“The accounts we have identified, investigated and removed, were part of five distinct campaigns associated with five countries: Egypt, Honduras, Indonesia, Saudi Arabia, and Serbia,” Twitter announced on its profile.
Head of Twitter's site integrity, Yoel Roth, stressed that the removal of the accounts formed part of the company’s ongoing “work to detect and investigate state-backed information operations.”
According to Twitter’s statement, a record number of accounts were shut down in Serbia, all related to the country’s president Aleksandar Vučić and his Serbian Progressive Party (SNS).
“Toward the end of last year, we identified clusters of accounts engaged in inauthentic coordinated activity which led to the removal of 8,558 accounts working to promote Serbia’s ruling party and its leader,” it said.

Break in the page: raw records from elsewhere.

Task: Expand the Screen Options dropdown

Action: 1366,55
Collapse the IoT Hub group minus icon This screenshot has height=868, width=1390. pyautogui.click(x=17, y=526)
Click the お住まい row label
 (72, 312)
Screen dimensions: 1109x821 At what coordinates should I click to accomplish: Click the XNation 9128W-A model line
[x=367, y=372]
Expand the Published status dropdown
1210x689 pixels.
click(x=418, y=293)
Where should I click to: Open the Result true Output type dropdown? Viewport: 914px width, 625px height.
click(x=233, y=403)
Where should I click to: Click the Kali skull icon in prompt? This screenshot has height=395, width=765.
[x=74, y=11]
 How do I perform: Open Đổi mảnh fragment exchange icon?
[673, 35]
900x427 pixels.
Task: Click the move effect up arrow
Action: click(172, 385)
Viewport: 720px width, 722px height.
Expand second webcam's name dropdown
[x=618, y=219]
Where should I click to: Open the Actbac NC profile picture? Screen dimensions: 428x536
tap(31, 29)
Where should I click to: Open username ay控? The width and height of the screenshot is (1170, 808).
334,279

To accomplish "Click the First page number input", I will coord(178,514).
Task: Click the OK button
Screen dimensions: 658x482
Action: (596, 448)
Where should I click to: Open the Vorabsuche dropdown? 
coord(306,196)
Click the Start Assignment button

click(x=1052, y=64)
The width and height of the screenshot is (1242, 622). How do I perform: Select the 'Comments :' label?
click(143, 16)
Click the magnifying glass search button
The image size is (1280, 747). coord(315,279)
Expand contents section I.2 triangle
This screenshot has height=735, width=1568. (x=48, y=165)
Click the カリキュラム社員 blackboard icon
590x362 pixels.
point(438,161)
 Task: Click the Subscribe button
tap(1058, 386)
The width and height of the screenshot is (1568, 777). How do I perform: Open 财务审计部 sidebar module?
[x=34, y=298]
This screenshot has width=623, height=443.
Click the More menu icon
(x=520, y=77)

The network in Serbia, according to the Stanford Internet Observatory (SIO), which warned Twitter about the accounts, posted more than 43 million tweets, acting “in concert to cheerlead for President Vučić and his party, to attack his opponents, and to boost the popularity and visibility of other content serving these ends.”
Saudi Arabia saw the takedown of a network of 5,350 accounts linked to the regime operating out of multiple countries including also Egypt and the United Arab Emirates.
According to SIO’s report, those accounts “were amplifying content praising Saudi leadership, and critical of Qatar and Turkish activity in Yemen” in 36.5 million tweets.
Twitter removed a total of 3,104 accounts in Honduras “when it became clear a staffer created the fake accounts on the government’s behalf.” The company said it discovered many inauthentic accounts that were accessing Twitter from a single IP range in Honduras, then “heavily retweeting the account” of President Juan Orlando Hernández Alvarado.
In Egypt, Twitter removed 2,541 accounts linked to the El Fagr network reportedly used to amplify messages critical of Iran, Qatar and Turkey. “Information we gained externally indicates it was taking direction from the Egyptian government,” Twitter said.
Indonesia lost 795 fake accounts. A Bellingcat investigation last year found that an information operation in the country was using these to target the West Papuan independence movement, pushing content from suspicious “news” websites and promoting pro-government material.